Data entries:
******
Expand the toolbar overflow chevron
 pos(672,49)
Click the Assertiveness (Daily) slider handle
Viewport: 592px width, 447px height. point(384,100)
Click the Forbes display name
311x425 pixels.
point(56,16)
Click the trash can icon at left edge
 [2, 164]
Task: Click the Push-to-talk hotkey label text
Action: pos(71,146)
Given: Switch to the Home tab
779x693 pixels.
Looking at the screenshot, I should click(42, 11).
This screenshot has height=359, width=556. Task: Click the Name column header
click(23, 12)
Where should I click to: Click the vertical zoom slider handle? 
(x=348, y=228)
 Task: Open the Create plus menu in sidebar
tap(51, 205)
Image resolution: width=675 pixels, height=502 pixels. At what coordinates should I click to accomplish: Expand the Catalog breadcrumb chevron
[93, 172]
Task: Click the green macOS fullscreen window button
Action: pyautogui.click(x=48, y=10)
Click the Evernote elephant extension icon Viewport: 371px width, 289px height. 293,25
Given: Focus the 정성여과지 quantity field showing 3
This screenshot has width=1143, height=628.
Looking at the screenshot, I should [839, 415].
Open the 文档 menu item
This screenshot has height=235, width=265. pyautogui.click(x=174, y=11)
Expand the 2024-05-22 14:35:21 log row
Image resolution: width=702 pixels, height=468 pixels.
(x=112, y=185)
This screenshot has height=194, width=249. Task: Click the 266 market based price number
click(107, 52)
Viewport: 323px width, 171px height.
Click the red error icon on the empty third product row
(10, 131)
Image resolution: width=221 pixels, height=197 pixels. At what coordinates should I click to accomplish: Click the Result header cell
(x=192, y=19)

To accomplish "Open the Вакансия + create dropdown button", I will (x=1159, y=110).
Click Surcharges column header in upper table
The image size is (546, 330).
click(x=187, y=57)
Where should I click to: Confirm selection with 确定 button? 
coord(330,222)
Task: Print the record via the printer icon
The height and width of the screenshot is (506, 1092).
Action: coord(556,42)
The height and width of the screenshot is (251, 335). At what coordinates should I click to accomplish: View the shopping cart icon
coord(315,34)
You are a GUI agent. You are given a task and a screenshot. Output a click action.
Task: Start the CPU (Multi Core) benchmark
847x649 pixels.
******
YOUR TASK:
Your task is to give back every record exactly.

EXERCISE RESPONSE:
Expand the toolbar overflow chevron
 pos(672,49)
Click the Assertiveness (Daily) slider handle
Viewport: 592px width, 447px height. point(384,100)
Click the Forbes display name
311x425 pixels.
point(56,16)
Click the trash can icon at left edge
 [2, 164]
Task: Click the Push-to-talk hotkey label text
Action: pos(71,146)
Given: Switch to the Home tab
779x693 pixels.
Looking at the screenshot, I should click(42, 11).
This screenshot has height=359, width=556. Task: Click the Name column header
click(23, 12)
Where should I click to: Click the vertical zoom slider handle? 
(x=348, y=228)
 Task: Open the Create plus menu in sidebar
tap(51, 205)
Image resolution: width=675 pixels, height=502 pixels. At what coordinates should I click to accomplish: Expand the Catalog breadcrumb chevron
[93, 172]
Task: Click the green macOS fullscreen window button
Action: pyautogui.click(x=48, y=10)
Click the Evernote elephant extension icon Viewport: 371px width, 289px height. 293,25
Given: Focus the 정성여과지 quantity field showing 3
This screenshot has width=1143, height=628.
Looking at the screenshot, I should [839, 415].
Open the 文档 menu item
This screenshot has height=235, width=265. pyautogui.click(x=174, y=11)
Expand the 2024-05-22 14:35:21 log row
Image resolution: width=702 pixels, height=468 pixels.
(x=112, y=185)
This screenshot has height=194, width=249. Task: Click the 266 market based price number
click(107, 52)
Viewport: 323px width, 171px height.
Click the red error icon on the empty third product row
(10, 131)
Image resolution: width=221 pixels, height=197 pixels. At what coordinates should I click to accomplish: Click the Result header cell
(x=192, y=19)

To accomplish "Open the Вакансия + create dropdown button", I will (x=1159, y=110).
Click Surcharges column header in upper table
The image size is (546, 330).
click(x=187, y=57)
Where should I click to: Confirm selection with 确定 button? 
coord(330,222)
Task: Print the record via the printer icon
The height and width of the screenshot is (506, 1092).
Action: coord(556,42)
The height and width of the screenshot is (251, 335). At what coordinates should I click to accomplish: View the shopping cart icon
coord(315,34)
You are a GUI agent. You are given a task and a screenshot. Output a click action.
Task: Start the CPU (Multi Core) benchmark
847x649 pixels.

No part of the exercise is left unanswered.